Tra questi c’è anche l’Italia, che già col governo precedente aveva accolto con un certo scetticismo i tentativi di portare avanti l’iniziativa, sebbene sia stata la prima nazione del G7 a firmare il progetto cinese della “Via della Seta”, per poi in un secondo momento ritrattare. 

Il governo Draghi ha una posizione molto più vicina agli Stati Uniti che alla Cina. Dopo avere chiesto e ottenuto la fetta più grossa di un Recovery Fund largamente voluto e sovvenzionato dalla Germania, l’Italia tende la mano a Biden e a una possibile riaccensione di un’Alleanza Atlantica che oggi vedrebbe l’Italia attivamente impegnata contro la Cina.

La posizione del governo italiano sembra inoltre essere condivisa all’interno dell’Unione Europea. Qualche giorno fa, infatti, la Commissione Europea ha deliberato che non richiederà al Parlamento Europeo né agli Stati membri la ratifica dell’accordo con la Cina, ritenendo la situazione politica inadatta. Queste almeno sono le parole usate dal vicepresidente della Commissione Europea Valdis Dombrovskis. 
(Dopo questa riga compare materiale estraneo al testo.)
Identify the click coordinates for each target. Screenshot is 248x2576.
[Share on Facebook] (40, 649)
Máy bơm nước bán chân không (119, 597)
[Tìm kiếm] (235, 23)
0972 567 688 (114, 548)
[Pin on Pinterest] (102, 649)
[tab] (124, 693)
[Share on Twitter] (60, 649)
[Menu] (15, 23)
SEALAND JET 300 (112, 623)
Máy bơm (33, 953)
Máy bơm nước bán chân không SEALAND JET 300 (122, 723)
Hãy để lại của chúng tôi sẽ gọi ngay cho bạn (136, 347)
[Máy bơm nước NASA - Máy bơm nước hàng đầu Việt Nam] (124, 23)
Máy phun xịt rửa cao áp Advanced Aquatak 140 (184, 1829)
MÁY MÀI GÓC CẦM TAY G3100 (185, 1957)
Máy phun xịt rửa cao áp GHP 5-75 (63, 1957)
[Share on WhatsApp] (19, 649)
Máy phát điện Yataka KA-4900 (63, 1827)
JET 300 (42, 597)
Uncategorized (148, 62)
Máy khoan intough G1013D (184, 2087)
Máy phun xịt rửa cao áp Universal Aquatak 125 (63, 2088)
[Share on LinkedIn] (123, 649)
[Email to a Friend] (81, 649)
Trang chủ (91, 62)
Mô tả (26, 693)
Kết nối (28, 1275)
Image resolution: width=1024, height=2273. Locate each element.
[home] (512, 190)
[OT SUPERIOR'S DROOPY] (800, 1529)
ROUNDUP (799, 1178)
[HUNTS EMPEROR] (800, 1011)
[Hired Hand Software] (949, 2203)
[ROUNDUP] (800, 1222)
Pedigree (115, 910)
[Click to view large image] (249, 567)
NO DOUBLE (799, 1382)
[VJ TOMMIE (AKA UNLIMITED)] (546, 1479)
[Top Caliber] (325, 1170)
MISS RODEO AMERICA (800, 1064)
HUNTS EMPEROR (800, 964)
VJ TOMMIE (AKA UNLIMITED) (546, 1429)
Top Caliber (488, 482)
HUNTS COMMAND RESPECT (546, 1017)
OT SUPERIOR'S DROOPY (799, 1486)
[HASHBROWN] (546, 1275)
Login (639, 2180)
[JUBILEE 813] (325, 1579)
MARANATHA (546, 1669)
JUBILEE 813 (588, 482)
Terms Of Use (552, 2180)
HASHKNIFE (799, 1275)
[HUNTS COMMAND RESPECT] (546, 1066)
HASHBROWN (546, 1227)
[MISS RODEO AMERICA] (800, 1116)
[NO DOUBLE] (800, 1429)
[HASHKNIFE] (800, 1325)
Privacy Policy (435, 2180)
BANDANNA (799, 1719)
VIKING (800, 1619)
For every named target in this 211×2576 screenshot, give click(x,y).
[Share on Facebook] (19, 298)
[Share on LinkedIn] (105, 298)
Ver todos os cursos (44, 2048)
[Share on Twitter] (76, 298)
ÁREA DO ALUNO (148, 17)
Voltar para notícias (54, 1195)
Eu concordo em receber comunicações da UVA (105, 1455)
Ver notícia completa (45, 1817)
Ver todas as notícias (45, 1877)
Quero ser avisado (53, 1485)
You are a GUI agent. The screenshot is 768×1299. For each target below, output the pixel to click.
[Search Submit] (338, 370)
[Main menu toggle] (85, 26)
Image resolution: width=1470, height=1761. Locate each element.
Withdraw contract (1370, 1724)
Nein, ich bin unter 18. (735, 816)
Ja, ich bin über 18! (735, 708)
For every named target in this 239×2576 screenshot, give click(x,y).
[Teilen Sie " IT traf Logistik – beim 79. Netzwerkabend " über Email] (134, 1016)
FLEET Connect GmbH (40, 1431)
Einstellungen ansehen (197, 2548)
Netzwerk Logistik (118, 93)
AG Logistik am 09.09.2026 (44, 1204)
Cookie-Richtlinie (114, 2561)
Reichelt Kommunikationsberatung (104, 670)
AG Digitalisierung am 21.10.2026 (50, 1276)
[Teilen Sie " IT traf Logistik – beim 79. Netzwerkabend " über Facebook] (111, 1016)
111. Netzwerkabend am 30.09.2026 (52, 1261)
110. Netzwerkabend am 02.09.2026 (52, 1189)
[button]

Nelle dichiarazioni di Dombrovskis vengono citate le recenti sanzioni europee verso la Cina – per via della persecuzione contro la minoranza musulmana degli Uiguri – e le controsanzioni cinesi che hanno di fatto bloccato l’accesso al territorio della Repubblica Popolare a molte figure del Parlamento Europeo. Questo scambio di sanzioni lascia presagire che, almeno al momento, l’esito dei negoziati è tutt’altro che scontato.

In sintesi, tra una Cina che si allontana dai suoi potenziali futuri sbocchi commerciali e un’Europa che oscilla tra nuovi accordi in bilico e vecchie alleanze, l’America di Biden sembrerebbe, per ora, uscirne più forte, riuscendo a ostacolare la formazione di nuovi equilibri che potrebbero avvantaggiare il suo principale avversario sullo scacchiere geopolitico.